What values does overageDisabledReason take when extra usage is off?

Anthropic emits a short string explaining why the overage path is unavailable. Typical values are no_payment_method (extra usage is enabled but no card is on file), monthly_cap_reached (you have hit your self-set monthly spend cap), admin_disabled (an org admin turned it off for this seat), billing_paused (the account is in a hold state), and a generic fallback when the SDK can't map the server reason. Fazm stores the raw string on ChatProvider.rateLimitStatus and renders it verbatim in the floating bar so the user sees actionable copy instead of 'rate limited, try again later'.

Does extra usage bill the same way for Sonnet and Opus?

No. Extra usage is billed at standard API rates for whichever model served the request, so a response from Opus costs substantially more per token than the same response from Sonnet. The rate_limit_event doesn't carry the per-token price (the SDK exposes usage per message elsewhere), but rateLimitType can distinguish the two: seven_day_opus and seven_day_sonnet are separate weekly buckets on Max plans, which means a user can be at 100 percent on Opus while Sonnet still has headroom. The five rateLimitType values are listed at ChatProvider.swift line 537 onward.

How does the 5-hour window actually reset?

The 5-hour window is rolling, not calendar-aligned. Every accepted request pushes its consumed tokens into a bucket timestamped at the request time. Anthropic's limiter sums all tokens in the last 5 hours on each new request. That means your resetsAt timestamp is not a single fixed point; it's the time the oldest heavy request in the window ages out. On every rate_limit_event Anthropic emits the current resetsAt as a Unix seconds value. Fazm's ChatProvider stores it on @Published var rateLimitResetsAt (line 380) and SwiftUI reformats it into a local 'resets 7:42 PM' string via formatResetTime (line 549).

Can extra usage be paused mid-task, or is it all-or-nothing for the session?

It can flip mid-task. The rate limiter evaluates on every request, so if your month-to-date extra spend crosses your cap between two tool calls, the next call gets overageStatus = rejected with overageDisabledReason = monthly_cap_reached. The task the agent was running stops wherever it was. Fazm maps this to the 'extra usage limit' label (ChatProvider.swift line 543) and surfaces an actionable upgrade prompt rather than a generic 429.

If I'm using the Claude API directly, does extra usage apply?

No. Extra usage is a subscription concept. API keys bill every call at API rates from the first token, so there is no included-plan window to exhaust and no overage to flip on. The rate_limit_event stream still exists on API calls (it carries organization-level quota and abuse limits), but the overage-specific fields (overageStatus, overageDisabledReason, isUsingOverage) are not meaningful in that mode. Fazm's bridge distinguishes these two paths explicitly: ACPBridge initializes in either personalOAuth or bundledKey mode depending on how the user authenticated.
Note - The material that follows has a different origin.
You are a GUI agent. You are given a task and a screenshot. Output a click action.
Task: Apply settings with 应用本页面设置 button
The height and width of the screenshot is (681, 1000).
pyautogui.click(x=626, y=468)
What should a well-behaved client do when it sees status = allowed_warning?

Three things. One, surface a visible but non-blocking indicator in the UI so the user knows the window is running out before a task stalls. Two, log the event for telemetry so the product team can see aggregate warning distributions. Three, if the current session is doing expensive work (Opus calls, long tool chains), consider finishing the current step before starting another. Fazm logs the warning with 'Rate limit warning - X% of TYPE used' (ChatProvider.swift line 524) and ships the event to PostHog via AnalyticsManager.rateLimitEvent at line 1007.
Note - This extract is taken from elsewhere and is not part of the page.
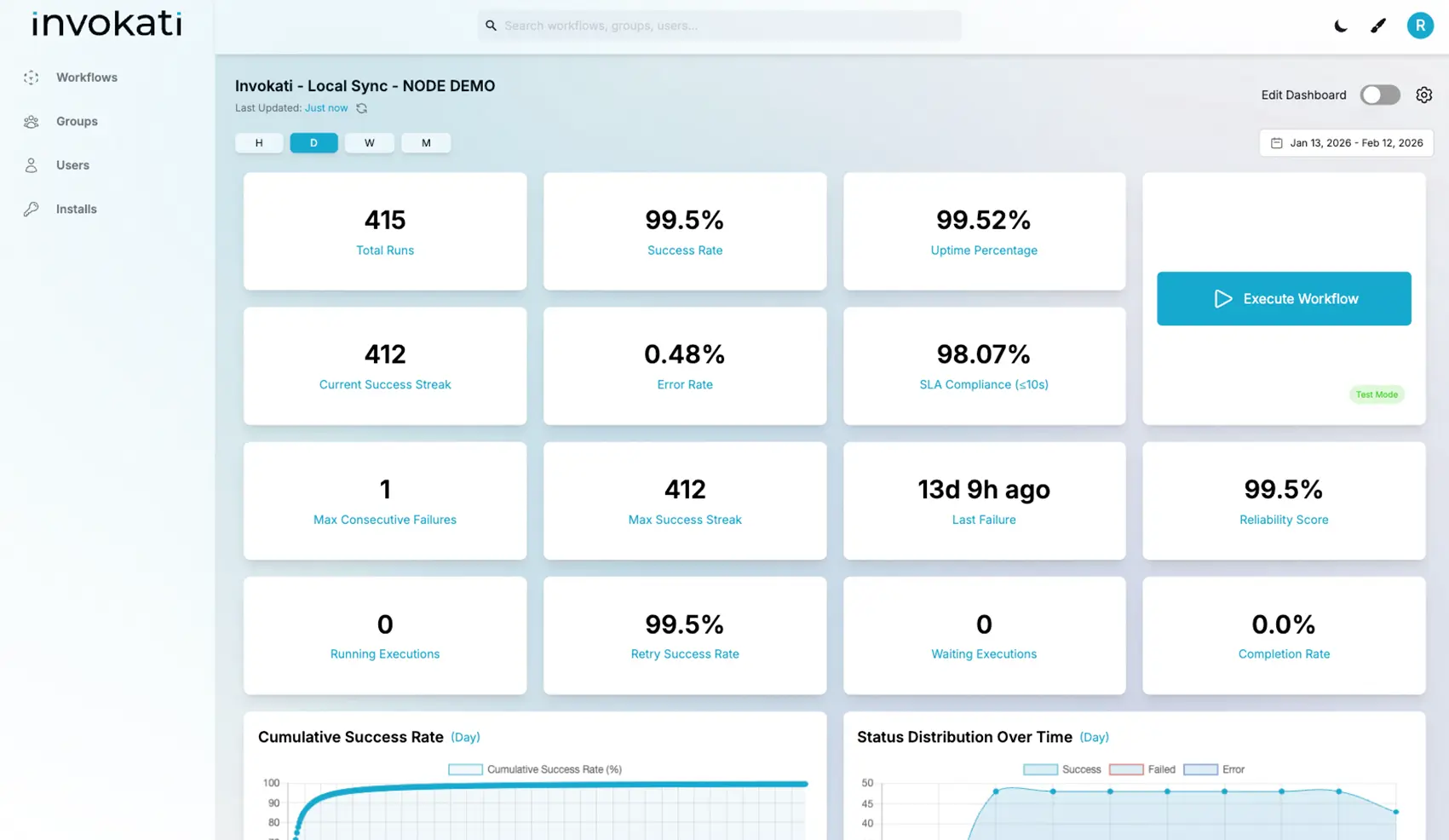Expand the Cumulative Success Rate legend
The image size is (1449, 840).
pos(534,768)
Where does the truth live: the billing dashboard or the SDK event?

The SDK event is closer to ground truth for the current state because it is emitted in-line with the request that caused it. The billing dashboard is eventually consistent: it aggregates usage on a delay. Two practical consequences. One, a client that renders state from the rate_limit_event will always reflect the reality of the next request faster than a page refresh can. Two, month-end invoice reconciliation still happens on the server side; the event stream is the live signal, the invoice is the system of record.